Reference Request – Error and Stability Estimates for Information Projection

entropyinformation-geometryit.information-theorypr.probabilityreference-request

$\newcommand\SS{P}\newcommand\TT{Q}$I will call a Gaussian probability measure $\SS$ on $\mathbb{R}^d$ isotropic if its covariance matrix is diagonal with non-vanishing determinant; i.e. $\Sigma_{i,i}>0$ for $i=1,\dots,d$ and $\Sigma_{i,j}=0$ whenever $i\neq j$ for each $i,j=1,\dots,d$.
Note: My definition of "isotropic" includes "the usual isotropic Gaussian measures," which, from my limited understanding, are assumed to have a covariance of the form $\sigma I_d$ for some $\sigma>0$.

Let $\mathcal{P}$ the set of isotropic Gaussian probability measures on $\mathbb{R}^d$ and let $\mathcal{Q}$ be the set of probability measures on $\mathbb{R}^d$ with Lebesgue density equipped with TV distance.

Consider the information projection (of I-projection) defined by
\begin{align}
\pi:\mathcal{Q} &\rightarrow \mathcal{P}
\\
\pi(\TT) &:= \operatorname*{argmin}_{\SS\in \mathcal{P}}\, D(\SS\parallel\TT)
\end{align}

I'm looking for references on the following "elementary properties" of the I-projection:

  • Is the I-projection $\pi$ Lipschitz, at-least locally?
  • Are there error bounds on $D(\pi(\TT),\TT)$ when $\TT$ is a Gaussian measure on $\mathbb{R}^d$ with non-singular covariance…

Best Answer

Assuming you want to minimize the Kullback–Leibler divergence $$D(P\parallel Q)=\int dP\,\ln\frac{dP}{dQ}$$ over all isotropic Gaussian $P$, "the" minimizer is in general not unique and, accordingly, not Lipschitz even on the set of measures $Q$ where it is unique.

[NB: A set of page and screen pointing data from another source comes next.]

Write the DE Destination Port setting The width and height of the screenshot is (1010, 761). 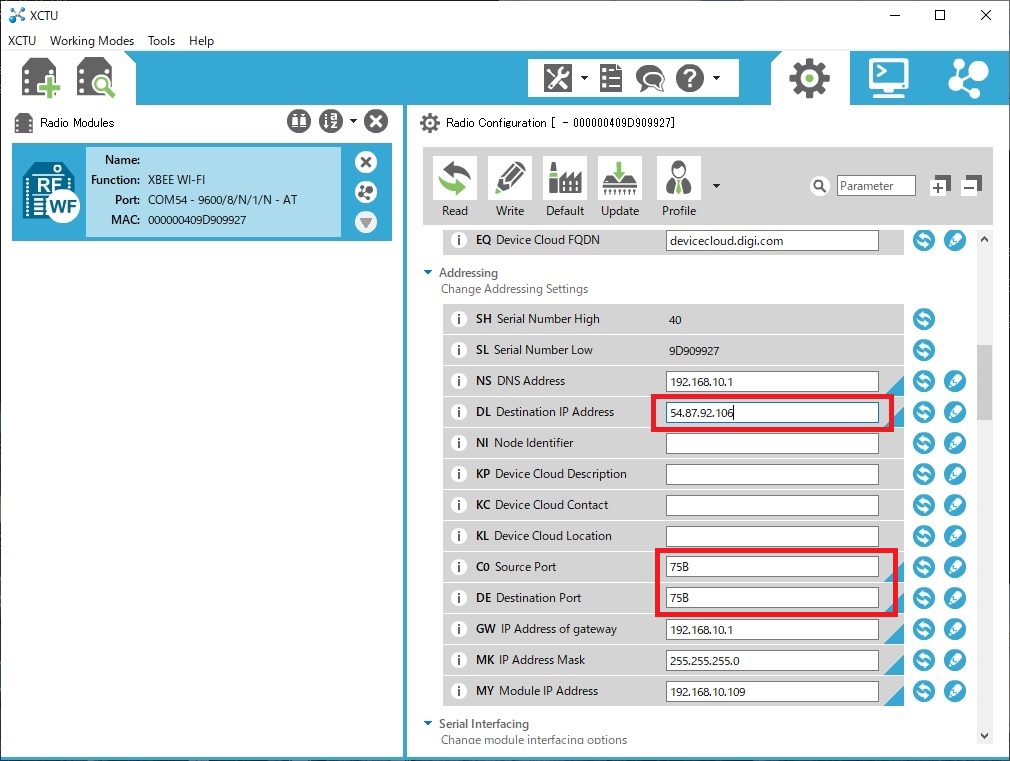(x=955, y=598)
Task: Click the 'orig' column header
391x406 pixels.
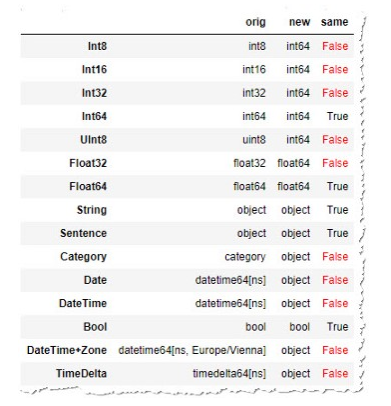Action: (255, 22)
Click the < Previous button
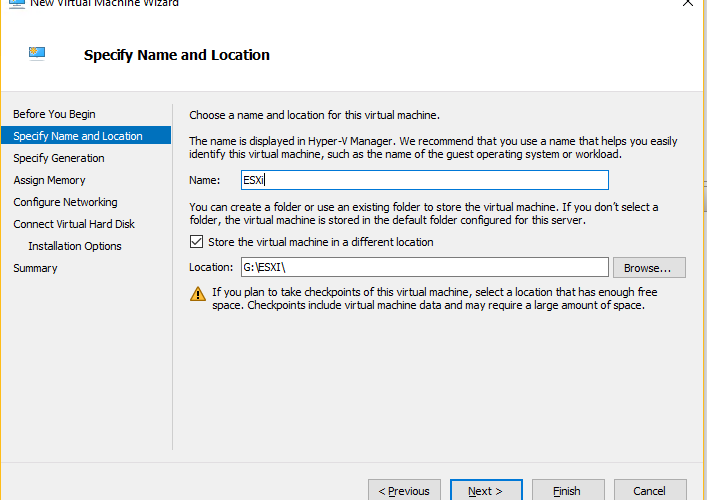Image resolution: width=707 pixels, height=500 pixels. 404,490
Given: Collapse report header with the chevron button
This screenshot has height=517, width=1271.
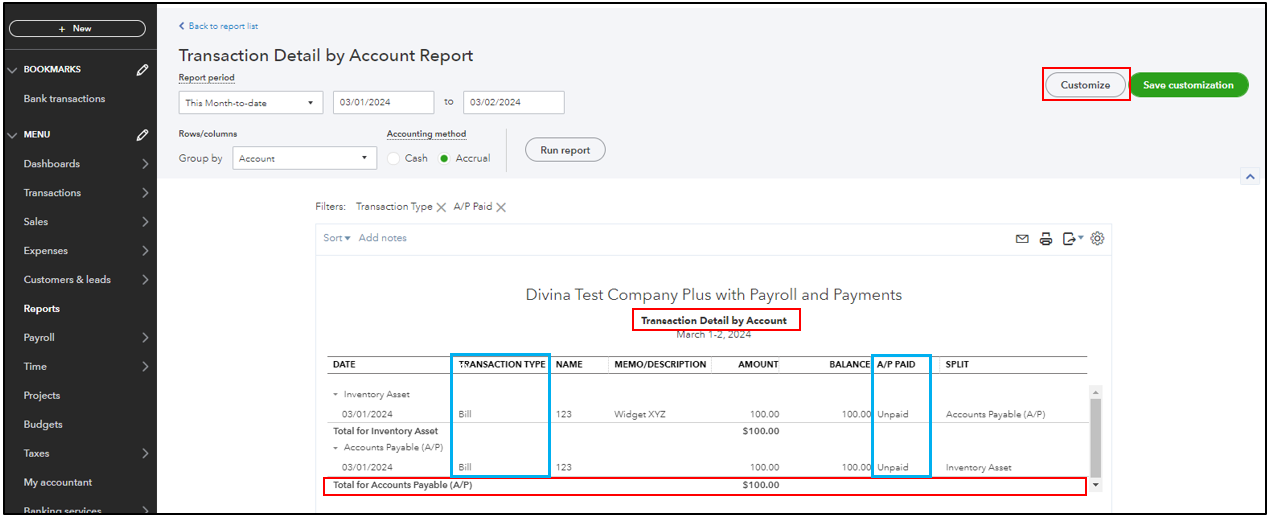Looking at the screenshot, I should 1249,176.
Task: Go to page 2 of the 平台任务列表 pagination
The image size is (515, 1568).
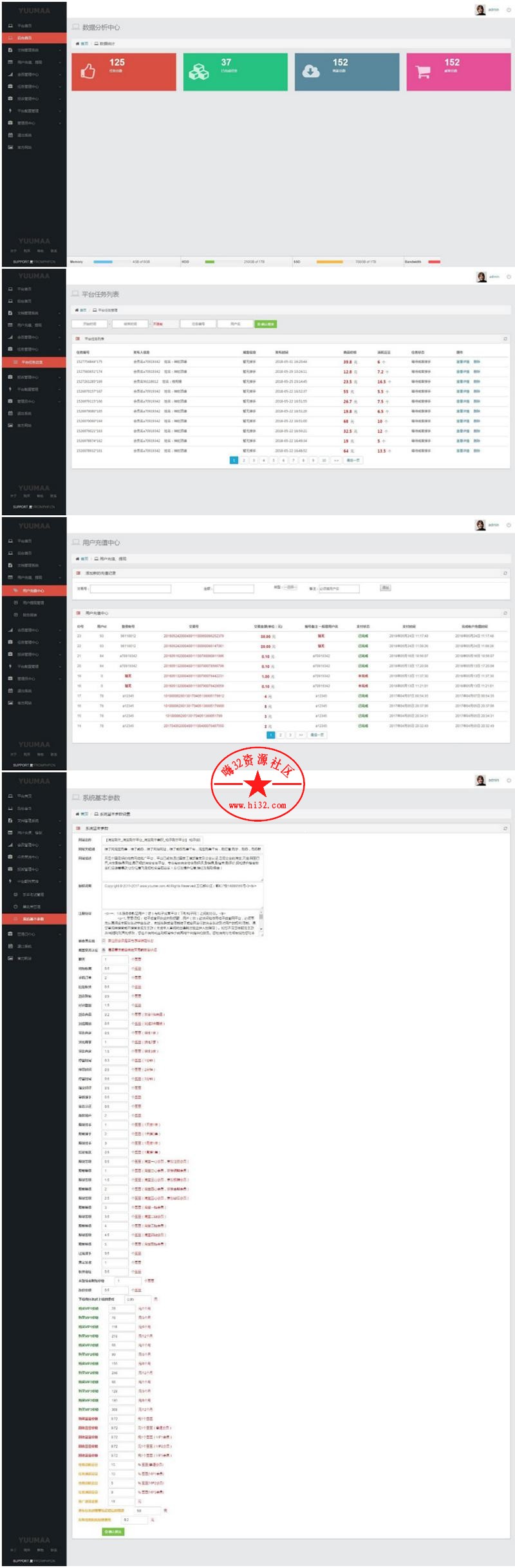Action: [x=244, y=460]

The idea of a counterexample is quite simple: Suppose that $d=1$. Let $Q_h$ be the probability measure with pdf $q_h$ given by the formula $$q_h(x)=c_h\big((1+h)\,f_{1,a}(x)\,1(x>0) +(1-h)\,f_{-1,a}(x)\,1(x<0)\big)$$ for real $x$, where $f_{t,a}$ is the pdf of the normal distribution $N(t,a^2)$, $a>0$ is small enough (the condition $0<a<\sqrt{2/\pi}$ should do), $h$ is a real number very close to $0$, and $c_h(\approx1/2)$ is the normalizing factor.

Since $a$ is rather small, $Q_h$ is somewhat close to the mixture of the rather narrow normal distributions $N(1,a^2)$ and $N(-1,a^2)$ with slightly unequal weights, $c_h\,(1+h)$ and $c_h\,(1-h)$ respectively. So, a minimizer $P_h$ of the Kullback–Leibler divergence $D(P\parallel Q_h)$ in $P$ should be sufficiently close to $N(1,a^2)$ or $N(-1,a^2)$ depending on whether the small perturbation $h$ is $>0$ or $<0$, respectively. Thus, an infinitesimally small change from, say, $h>0$ to $-h<0$ will result in quite a nonnegligible change from $P_h\approx N(1,a^2)$ to $P_{-h}\approx N(-1,a^2)$. (If $h=0$, then there will be two minimizers.)

I can write down details later, if you want them.


Responding to the comment of the OP about a possible relation of your question to a result by Csiszár: Your question concerns the existence and uniqueness, for any given probability measure (PM) $Q$, of a PM $P_{\mathcal S,Q}\in\mathcal S$ such that $D(P_{\mathcal S,Q}\parallel Q)\le D(P\parallel Q)$ for all $P\in\mathcal S:=\mathcal P$, which latter is the set of all isotropic Gaussian PM's.

In contrast, Csiszár's result is that for any given PM $P$ (rather than $Q$) there is a unique PM $\tilde P^{\mathcal S,P}$ such that $D(\tilde P^{\mathcal S,P}\parallel Q)+D(P\parallel\mathcal S)\le D(P\parallel Q)$ for all $Q\in\mathcal S$ (rather than $P\in\mathcal S$), where $D(P\parallel\mathcal S):=\inf_{Q\in\mathcal S}D(P\parallel Q)$. (So, this looks like some kind of Pythagorean inequality.) A corollary to this result by Csiszár is that $D(\tilde P^{\mathcal S,P}\parallel Q)\le D(P\parallel Q)$ for all $Q\in\mathcal S$ (rather than $P\in\mathcal S$).

So, if $D$ were a metric, your question would be about the existence and uniqueness of a PM in $\mathcal S$ closest to $Q$. On the other hand, again if $D$ were a metric, the mentioned corollary from Csiszár's result would say that the length of the projection of the segment $\tilde P^{\mathcal S,P}Q$ of the segment $PQ$ onto $\mathcal S$ is no greater than the length of $PQ$, for any $Q$. The latter property would be equivalent to your "closest" property if $D$ were a Euclidean metric. But $D$ is not a metric at all. So, Csiszár's result says something different from what your question is about.

(The comparison of your question to Csiszár's result got more complicated than necessary because you interchanged the usual order of the arguments $P$ and $Q$ of $D(P\parallel Q)$, which was also used by Csiszár. So, I have edited your post, and mine, accordingly.)